Pakistan expels reporter for The New York Times
New York, January 11, 2008—The Committee to Protect Journalists is disturbed by Pakistan’s deportation today of Nicholas Schmidle, a journalist whose report “Next-Gen Taliban” appeared in The New York Times Magazine on January 6. The article contained interviews with anti-government Taliban leaders and was written from the tumultuous Baluchistan province, and its capital, Quetta. CPJ was unable to immediately reach officials from the Pakistani Embassy in Washington and the U.N. mission in New York for comment.
According to Scott Malcomson, his editor at the magazine, Schmidle was given no explanation for his deportation by officials from the Ministry of the Interior. Malcomson told CPJ, however, that the deportation “clearly was connected to his writing rather than anything else he was doing.”
“CPJ is unfortunately accustomed to reporting on the government’s attacks on the local media, but now harassment seems to be spreading to foreign journalists as well,” said Joel Simon, CPJ’s executive director. “At a time of growing crisis in Pakistan, perhaps the worst tactic for promoting calm is for the government to silence the press.”
Security services members visited Schmidle on Monday, and the local police gave him a deportation order on Tuesday, according to Malcomson. While the deportation order was dated December 29, 2007, editors at the magazine say they believe it was back-dated, and that officials issued it after the magazine’s article ran. The reporter, who is also a fellow at the Washington-based Institute of Current World Affairs, regularly freelances for The New Republic and Slate. He had been in the country 23 months, Malcomson said.
Schmidle told CPJ from London on Friday that he was “extremely disappointed at being asked to leave Pakistan,” and that his visa had contained “no restrictions whatsoever.”

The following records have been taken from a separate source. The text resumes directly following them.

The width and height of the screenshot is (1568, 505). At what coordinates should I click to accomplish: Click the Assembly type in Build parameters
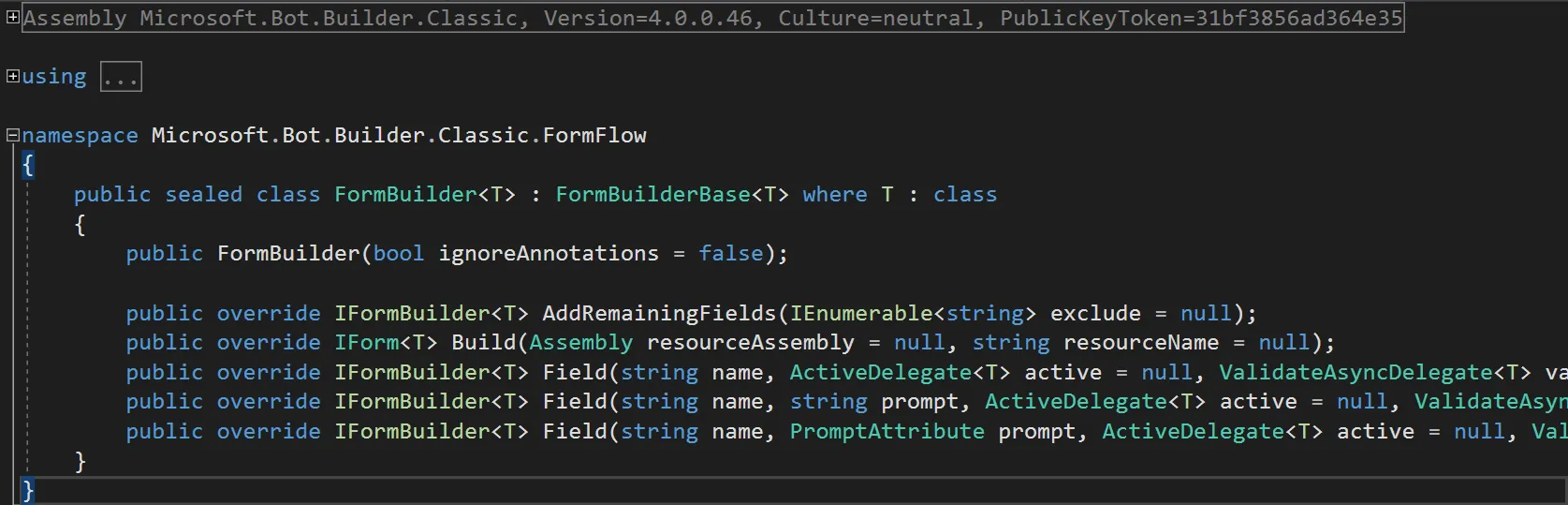(580, 342)
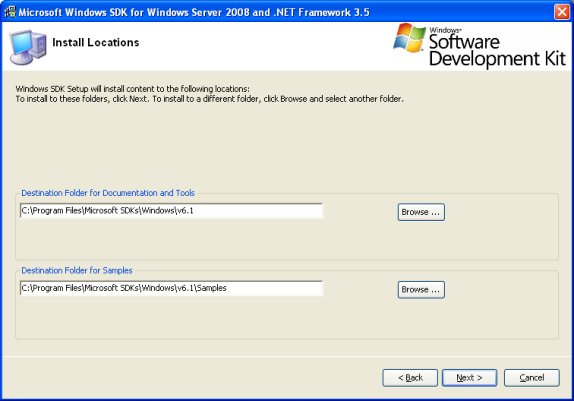Click the Windows flag logo
Image resolution: width=574 pixels, height=401 pixels.
pos(410,38)
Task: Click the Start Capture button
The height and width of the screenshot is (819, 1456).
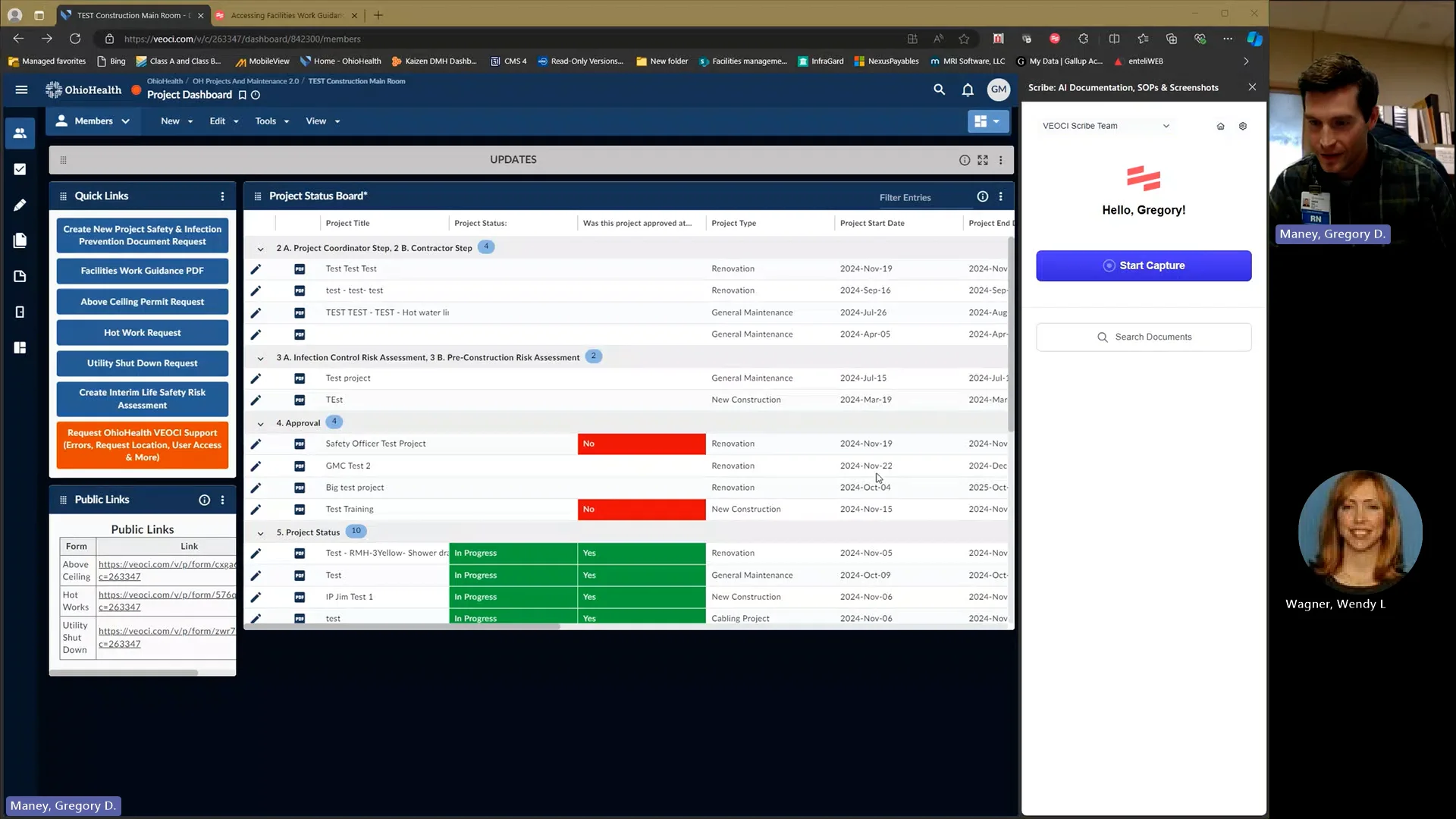Action: tap(1143, 265)
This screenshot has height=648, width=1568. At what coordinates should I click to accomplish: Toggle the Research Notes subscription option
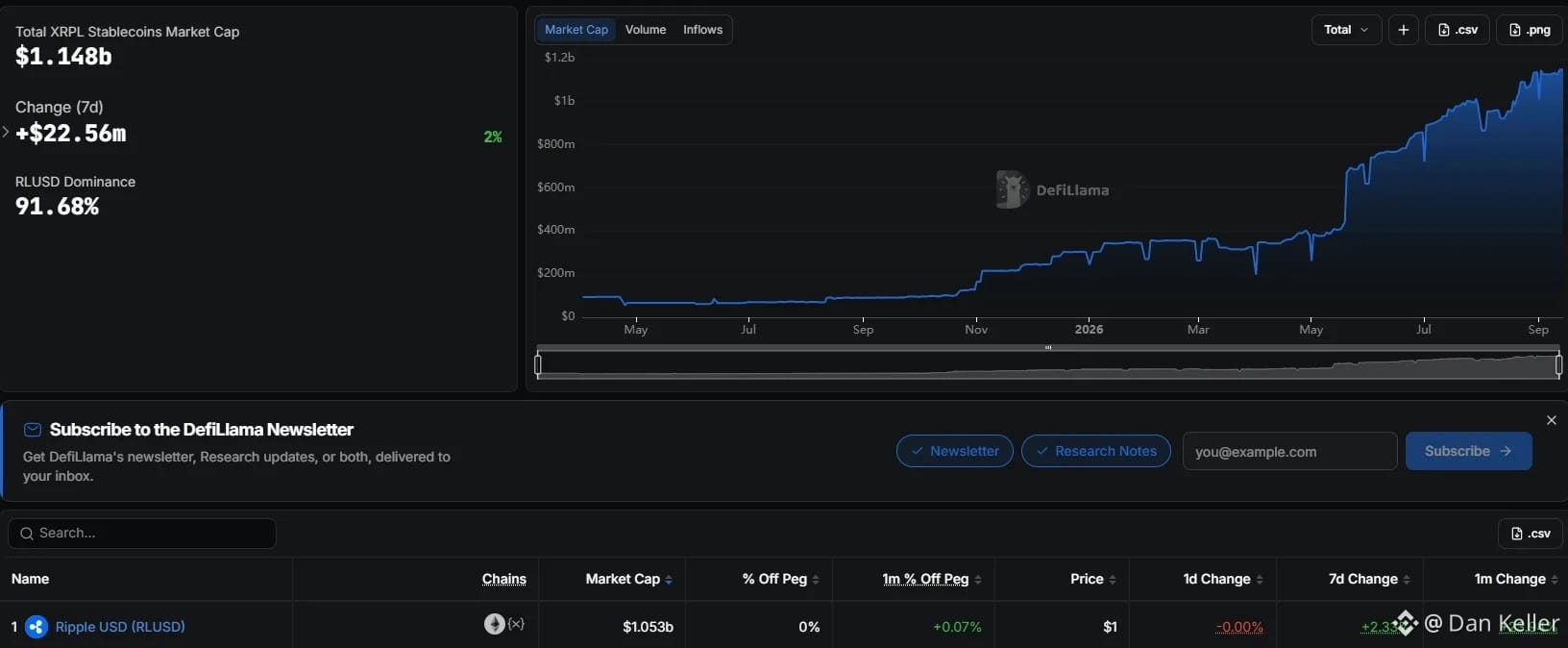point(1096,451)
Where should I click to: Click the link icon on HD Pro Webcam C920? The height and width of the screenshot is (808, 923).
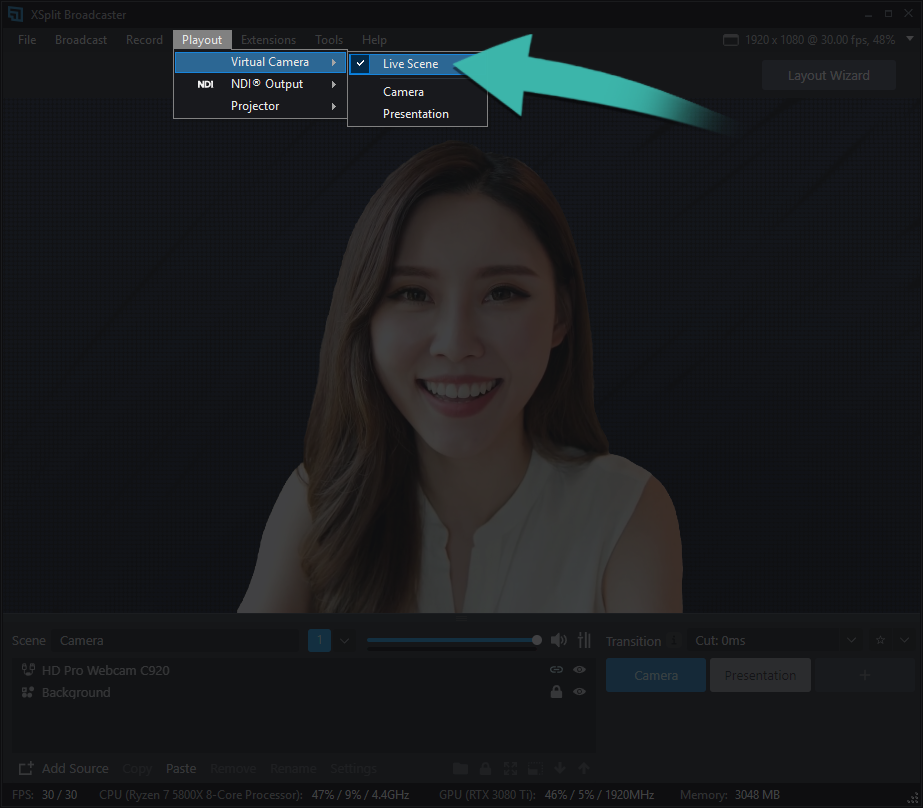tap(556, 669)
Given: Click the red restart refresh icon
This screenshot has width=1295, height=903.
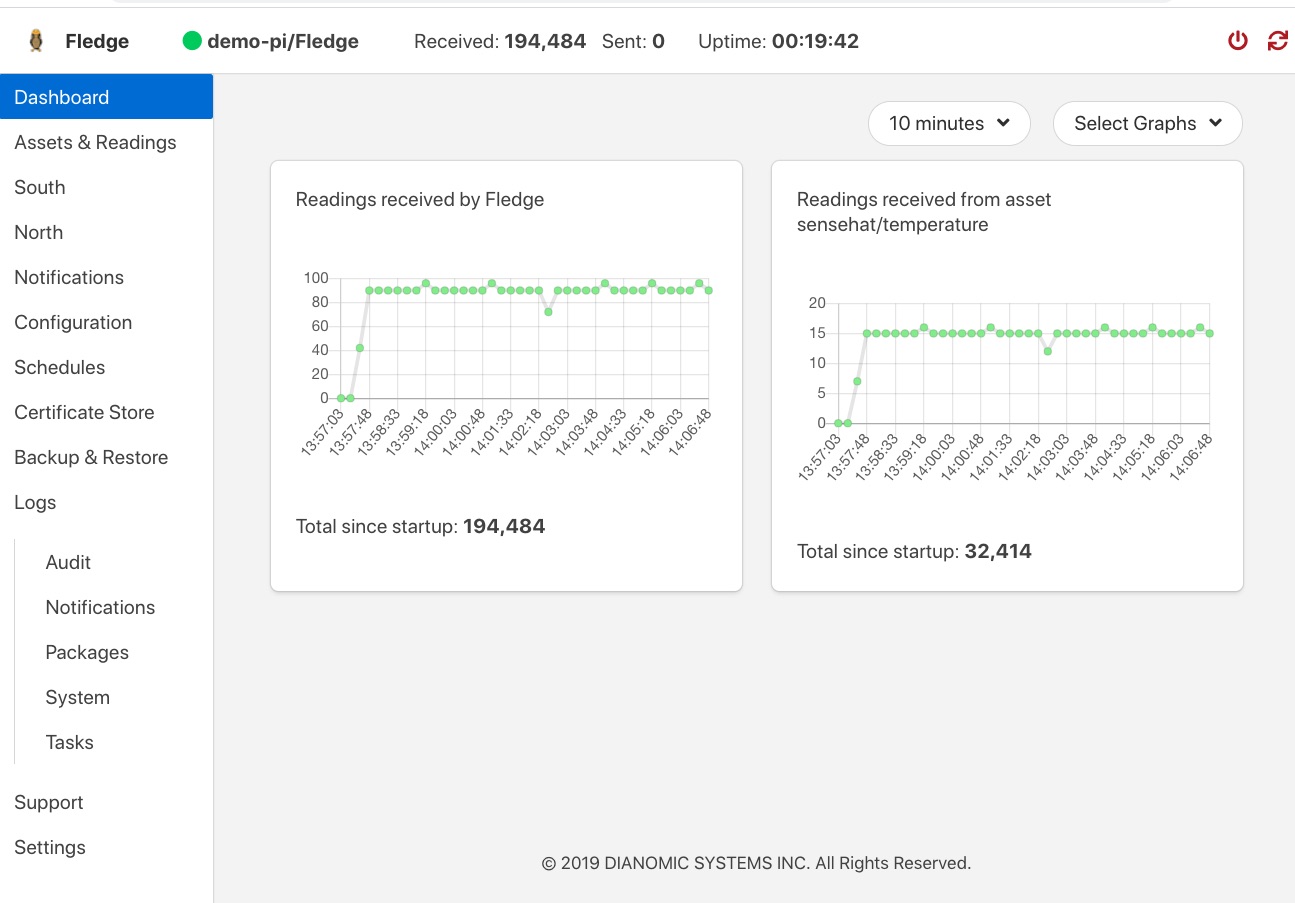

“I have yet to hear the Pakistani side in this, but if this is a sign that journalists will be subject to reprisals for reporting honestly on conditions in Pakistan, that is a cause for serious concern,” Gerald Marzorati, editor of The New York Times Magazine, told CPJ.
In addition to visiting journalists reporting more difficulty in obtaining visas to enter Pakistan and traveling to conflict regions, there have been two serious incidents of government harassment of foreign journalists in the past 13 months:
On December 19, 2006, New York Times reporter Carlotta Gall was physically assaulted and her belongings, including computers, notebooks, and mobile phones, were seized by four men who said they were from the Special Branch in Quetta. Her photographer, Akhtar Soomro, was detained at the same time.
On November 11, 2007, two Daily Telegraph reporters, Isambard Wilkinson, Colin Freeman, and a reporter for the Sunday Telegraph, Damien McElroy, were ordered to leave the country within 72 hours, after an editorial critical of President Pervez Musharraf appeared in the British paper.
Musharraf declared a state of emergency on November 3, severely curtailing media freedoms in the country. Despite the lifting of the state of emergency on December 15, many of these freedoms have not yet been restored.